* _TEXTO PROPORCIONADO_:
------------------------------------------------
En resumidas cuentas, se concluye que este servicio de intermediación forma parte integrante de un servicio global cuyo elemento principal es un servicio de transporte y, por lo tanto, que no responde a la calificación de «servicio de la sociedad de la información» [en el sentido del artículo 1, punto 2, de la Directiva 98/34, al que remite el artículo 2, letra a), de la Directiva 2000/31], sino a la de «servicio en el ámbito de los transportes» [en el sentido del artículo 2, apartado 2, letra d), de la Directiva 2006/123]. Servicio que, conforme a la jurisprudencia del propio TJUE, engloba cualquier actividad o prestación ligada de forma inherente a un desplazamiento de personas o mercancías de un lugar a otro gracias a un medio de transporte [véanse, en este sentido, la sentencia de 15 de octubre de 2015, Grupo Itevelesa y otros, C 168/14, EU:C:2015:685, apartados 45 y 46, y el dictamen 2/15 (Acuerdo de libre comercio con Singapur), de 16 de mayo de 2017, EU:C:2017:376, apartado 61]. Y que, en fin, se encuentra excluido del ámbito de aplicación del artículo 56 TFUE, relativo a la libre prestación de servicios en general, y sometido al régimen del art.58 TFUE, apartado 1, disposición específica con arreglo a la cual «la libre prestación de servicios, en materia de transportes, se regirá por las disposiciones del título relativo a los transportes» (véase, en este sentido, la sentencia de 22 de diciembre de 2010, Yellow Cab Verkehrsbetrieb, C 338/09, EU:C:2010:814, apartado 29 y jurisprudencia citada). Disposiciones que, en el estado actual del Derecho de la Unión, incumbe adoptar a cada uno de los Estados miembros.
------------------------------------------------
* _DATOS PROPORCIONADOS_:
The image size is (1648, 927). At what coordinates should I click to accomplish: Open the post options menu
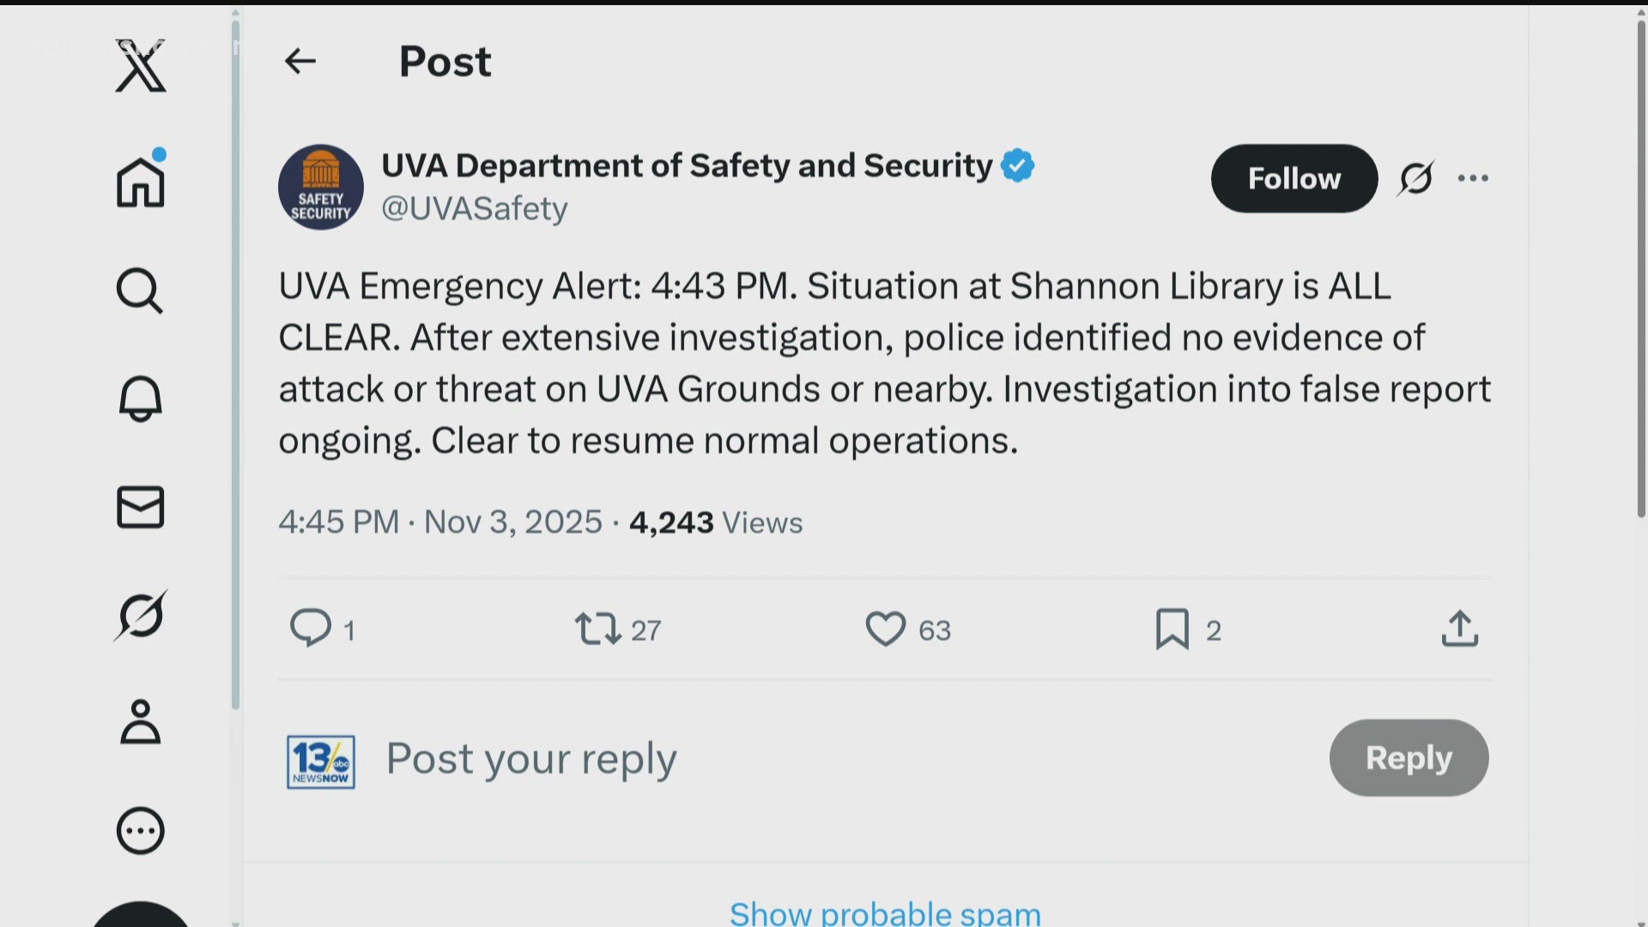click(x=1473, y=179)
------------------------------------------------
Extraiga el texto completo sobre la calificación del servicio de intermediación como servicio de transporte, reproduciéndolo sin ninguna alteración. Las líneas no intervienen en absoluto en este ejercicio.

* _EJERCICIO RESUELTO_:
En resumidas cuentas, se concluye que este servicio de intermediación forma parte integrante de un servicio global cuyo elemento principal es un servicio de transporte y, por lo tanto, que no responde a la calificación de «servicio de la sociedad de la información» [en el sentido del artículo 1, punto 2, de la Directiva 98/34, al que remite el artículo 2, letra a), de la Directiva 2000/31], sino a la de «servicio en el ámbito de los transportes» [en el sentido del artículo 2, apartado 2, letra d), de la Directiva 2006/123]. Servicio que, conforme a la jurisprudencia del propio TJUE, engloba cualquier actividad o prestación ligada de forma inherente a un desplazamiento de personas o mercancías de un lugar a otro gracias a un medio de transporte [véanse, en este sentido, la sentencia de 15 de octubre de 2015, Grupo Itevelesa y otros, C 168/14, EU:C:2015:685, apartados 45 y 46, y el dictamen 2/15 (Acuerdo de libre comercio con Singapur), de 16 de mayo de 2017, EU:C:2017:376, apartado 61]. Y que, en fin, se encuentra excluido del ámbito de aplicación del artículo 56 TFUE, relativo a la libre prestación de servicios en general, y sometido al régimen del art.58 TFUE, apartado 1, disposición específica con arreglo a la cual «la libre prestación de servicios, en materia de transportes, se regirá por las disposiciones del título relativo a los transportes» (véase, en este sentido, la sentencia de 22 de diciembre de 2010, Yellow Cab Verkehrsbetrieb, C 338/09, EU:C:2010:814, apartado 29 y jurisprudencia citada). Disposiciones que, en el estado actual del Derecho de la Unión, incumbe adoptar a cada uno de los Estados miembros.